Les corps au cœur de la guerre
Selon l’information consultée sur rfi.fr par la rédaction de Voltefaceinfos7.com, les violences sexuelles utilisées comme arme de guerre continuent de ravager l’Est de la RDC. Ce mercredi 8 juillet 2026, l’ONU alerte sur une tragédie persistante. Le BCNUDH documente 37 incidents en un mois. Ils ont touché 52 victimes, dont 36 femmes et 16 filles.
La terreur comme stratégie
Dans les provinces du Nord-Kivu, du Sud-Kivu et de l’Ituri, les violences sexuelles accompagnent souvent les pillages, les enlèvements et les déplacements forcés. Selon le BCNUDH, elles servent de représailles contre les civils et leurs communautés.
« Ces violences visent à punir les victimes et leurs communautés », souligne l’organisme onusien. Ainsi, le conflit dépasse les armes classiques. Il frappe les corps pour atteindre l’identité collective.
L’alarme monte à l’ONU
Le Nord-Kivu concentre 60 % des victimes recensées. Les auteurs présumés sont multiples. Le M23 arrive en tête parmi les groupes armés cités, devant les ADF et les milices Maï-Maï. Des membres des FARDC et des forces étrangères sont également mentionnés dans les signalements.

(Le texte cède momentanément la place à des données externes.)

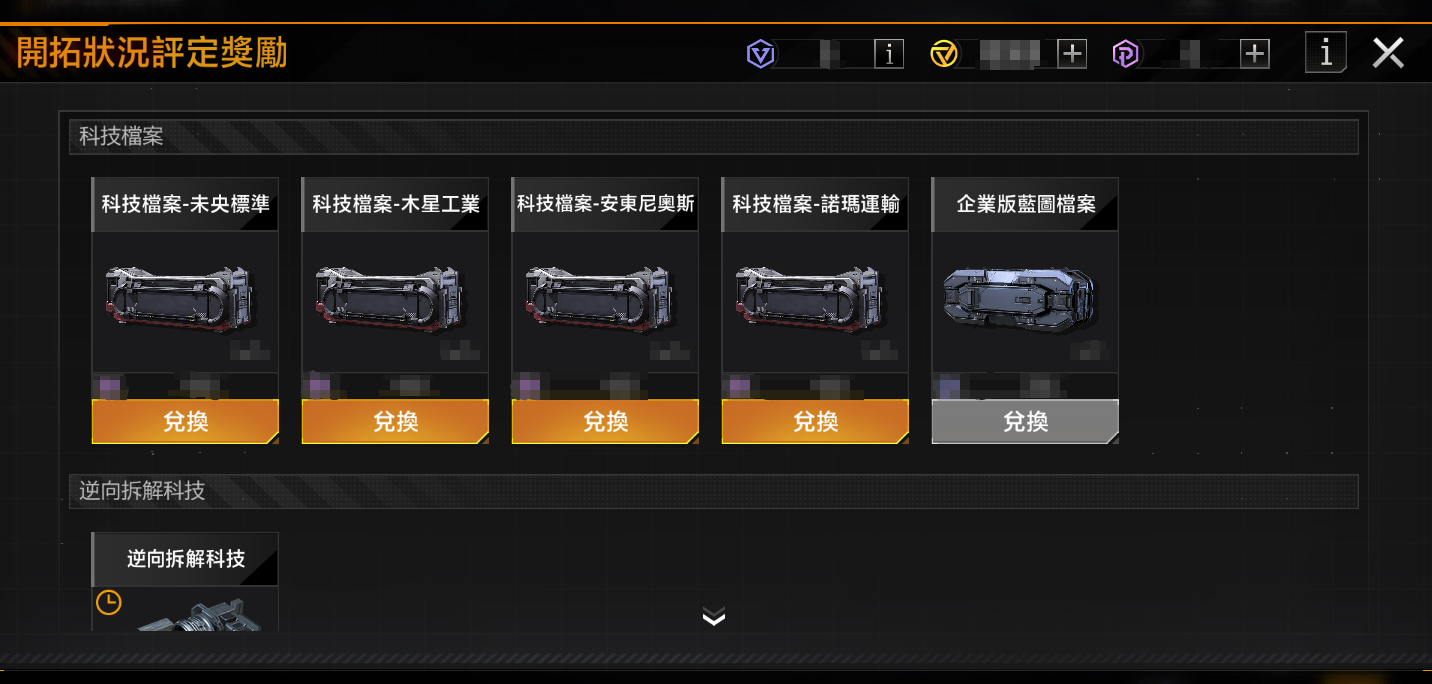Redeem 科技檔案-安東尼奧斯 with 兌換 button
The width and height of the screenshot is (1432, 684).
click(x=605, y=422)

À New York, la Première ministre congolaise Judith Suminwa préside un débat du Conseil de sécurité consacré aux femmes, à la paix et à la sécurité.
Le droit contre l’oubli
Désormais, l’enjeu reste la protection des survivantes et la justice. « La violence est le dernier refuge de l’incompétence », écrivait Isaac Asimov. Cette réalité rappelle une urgence : une nation ne se reconstruit pas sur les blessures silencieuses de ses citoyens. La paix véritable commence lorsque les victimes retrouvent dignité, voix et justice.